**TEXT SEGMENT:**
Microsoft Word – CS570 Practice Exam 1.doc
CS570 Practice Exam 1
T/F Question 1-10 (Random Questions) [ Any 10 from the below 15
Questions]
Mark the following statements as TRUE or FALSE. No need to provide any justification.
[ TRUE/FALSE ]
Assume that no two men have the same highest-ranking woman. If the women carried
out the proposal to men, then the Gale-Shapley algorithm will contain a matching set
where every man gets their highest-ranking woman.
[ TRUE/FALSE ]
Using the master’s theorem, the asymptotic bounds for the recurrence 2T(n/4) + n is
Θ(n).
[ TRUE/FALSE ]
Breadth first search finds the shortest distance to a node from the starting point in
unweighted graphs
[ TRUE/FALSE ]
Inserting an element into a binary min-heap takes O(1) time if the new element is
greater than all the existing elements in the min heap.
[ TRUE/FALSE ]
Breadth first search is an example of a divide-and-conquer algorithm.

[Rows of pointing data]
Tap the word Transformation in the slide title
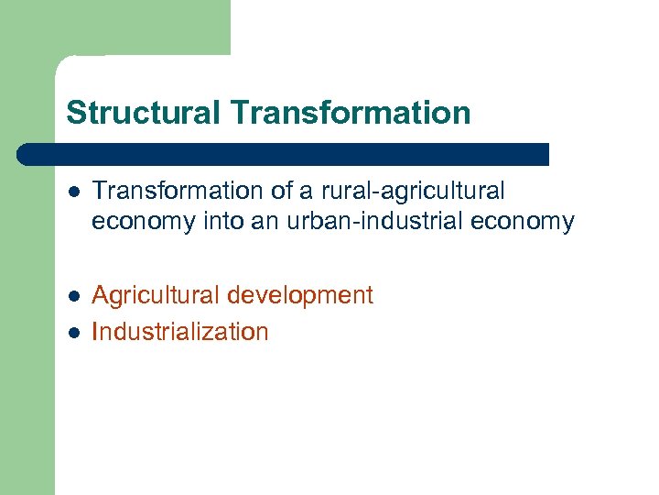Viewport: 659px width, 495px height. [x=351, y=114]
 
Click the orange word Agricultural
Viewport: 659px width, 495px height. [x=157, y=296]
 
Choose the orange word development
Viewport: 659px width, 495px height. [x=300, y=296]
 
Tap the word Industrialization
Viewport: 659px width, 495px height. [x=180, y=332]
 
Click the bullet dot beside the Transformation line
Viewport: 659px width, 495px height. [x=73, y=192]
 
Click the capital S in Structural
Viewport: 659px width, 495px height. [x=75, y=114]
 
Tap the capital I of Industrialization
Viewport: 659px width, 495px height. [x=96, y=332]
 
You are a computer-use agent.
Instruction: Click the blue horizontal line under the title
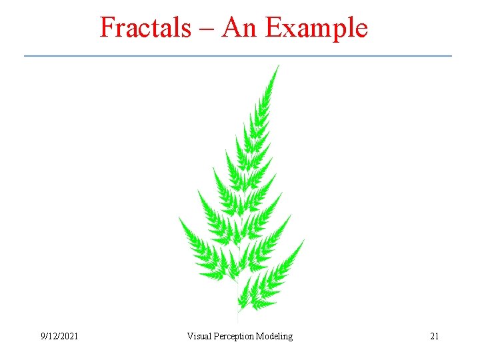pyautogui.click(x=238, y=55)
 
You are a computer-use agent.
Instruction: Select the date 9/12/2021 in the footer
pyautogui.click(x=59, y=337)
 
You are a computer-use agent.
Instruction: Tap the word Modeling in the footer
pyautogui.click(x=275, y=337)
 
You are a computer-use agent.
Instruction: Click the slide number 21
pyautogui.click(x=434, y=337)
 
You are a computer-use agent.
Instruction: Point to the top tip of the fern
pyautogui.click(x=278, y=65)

--

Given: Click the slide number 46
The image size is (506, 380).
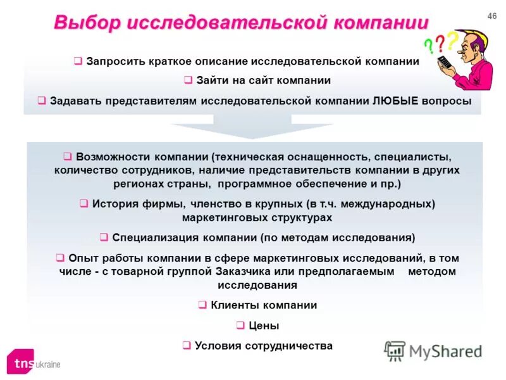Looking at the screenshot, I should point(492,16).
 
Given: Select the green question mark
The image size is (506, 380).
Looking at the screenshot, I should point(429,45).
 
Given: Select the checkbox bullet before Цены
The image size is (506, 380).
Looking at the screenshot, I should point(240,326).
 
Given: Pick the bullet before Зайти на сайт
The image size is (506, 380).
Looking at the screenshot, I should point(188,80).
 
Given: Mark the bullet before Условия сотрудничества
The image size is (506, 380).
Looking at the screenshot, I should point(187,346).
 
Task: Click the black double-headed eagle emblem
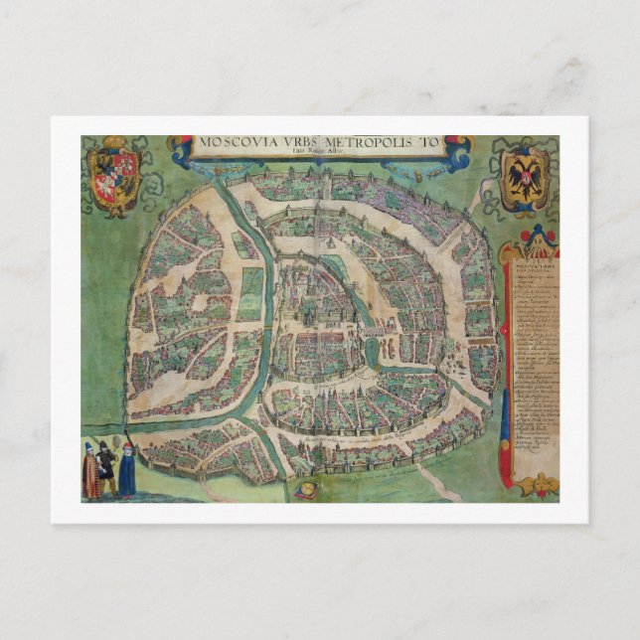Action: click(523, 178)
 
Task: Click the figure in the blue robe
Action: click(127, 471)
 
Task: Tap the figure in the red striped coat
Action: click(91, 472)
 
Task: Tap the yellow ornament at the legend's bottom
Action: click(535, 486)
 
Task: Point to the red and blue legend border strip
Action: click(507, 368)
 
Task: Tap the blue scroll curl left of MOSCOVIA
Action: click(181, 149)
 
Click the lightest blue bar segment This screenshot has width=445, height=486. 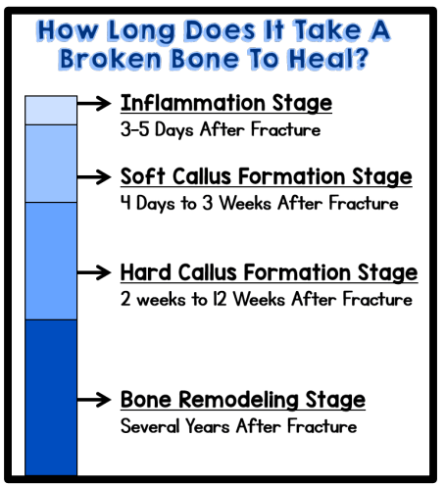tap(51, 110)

**STATED TASK:** Continue the CS570 practice exam text after its last statement, adding more items in the same [ TRUE/FALSE ] format.

**RESPONSE TO THIS EXERCISE:**
[ TRUE/FALSE ]
An array with following sequence of terms [16, 14, 10, 10, 12, 9, 3, 2, 4, 1] is a binary
max-heap.
[ TRUE/FALSE ]
In any graph we have that |E| = Θ(|V|^2)
[ TRUE/FALSE ]
If a path P is the shortest path from u to v and w is a node on the path, then the part of
the path from u to w is also the shortest path from u to w.
[ TRUE/FALSE ]
Given a graph G. If the edge e is not part of any MST of G, then it must be the
maximum weight edge on some cycle in G.
[ TRUE/FALSE ]
Any dynamic programming algorithm with n2 subproblems will require at least O(n2)
space.
[ TRUE/FALSE ]
Kruskal’s algorithm can fail in the presence of negative cost edges.
[ TRUE/FALSE ]
Any problem that can be solved using dynamic programming has a polynomial time
worst case time complexity with respect to its input size.
[ TRUE/FALSE ]
Consider a version of the interval scheduling problem where all intervals are of the
same size. A greedy algorithm based on earliest start time will always select the
maximum number of non-overlapping intervals.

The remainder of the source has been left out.